The rest of Mu’s presentation linked above actually tallies closely with the architecture Zhou presents in all other respects and is more internally consistent if Zhou is correct on this point.

In one sense, this difference is highly significant. If eCNY isn’t a claim on the central bank, it isn’t strictly a CBDC at all. In another, it doesn’t matter much. Claims on a commercial bank that are backed by ring-fenced assets at the central bank are scarcely less secure than direct claims on the central bank. (This is the model by which commercial banks in Hong Kong, Scotland and Northern Ireland are allowed to issue banknotes.)
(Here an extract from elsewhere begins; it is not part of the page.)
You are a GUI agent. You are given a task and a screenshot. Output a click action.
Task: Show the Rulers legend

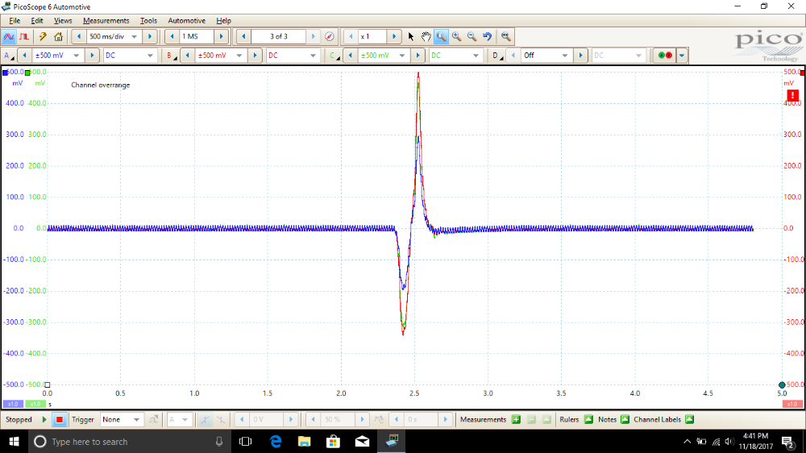(x=588, y=419)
Zhou presents his model as a way to avoid the threat of disintermediation: the contraction of bank balance sheets as customers shift deposits to the central bank.

In a true CBDC in which wallet contents are central bank liabilities, the transfer of funds from regular deposit accounts to eCNY wallets drains funds from the commercial banks. (See Table 1.) Commercial bank balance sheets contract as they lose both their reserve money asset and customer deposit liability in equal amounts.

For banking systems like China’s with few excess reserves, this contraction would force banks to curtail lending. Banking systems in most developed economies today are awash with excess reserves, but some individual banks may still be forced to seek new funding – they could raise deposit rates, offer longer term deposits, or tap wholesale markets. Any of these options could raise their cost of funding.

Most central banks that are considering CBDCs have suggested that ceilings might be placed on how much could be stored in a CBDC wallet to limit disintermediation. This isn’t without problems of its own though – what happens to transfers into a wallet that’s already reached the ceiling?

Zhou’s model, which the BIS calls a “synthetic CBDC”, deals with the threat of disintermediation by keeping eCNY balances on bank balance sheets. (See Table 1 again.) But this isn’t a complete solution. While the shift of customer deposits into eCNY wallets would not cause directly commercial bank balance sheets to contract, it would change their composition in a way that could affect their capacity to lend. Banks would swap existing reserves at the central bank for new CBDC deposits. Regular bank reserves can support a deposit base a multiple of their size. CBDC deposits must match eCNY deposits one-to-one: an effective required reserve ratio (RRR) of 100. So the net result would be the same: banks would have to curtail lending unless the PBOC offset the impact of transfers into eCNY wallets by lowering the RRR.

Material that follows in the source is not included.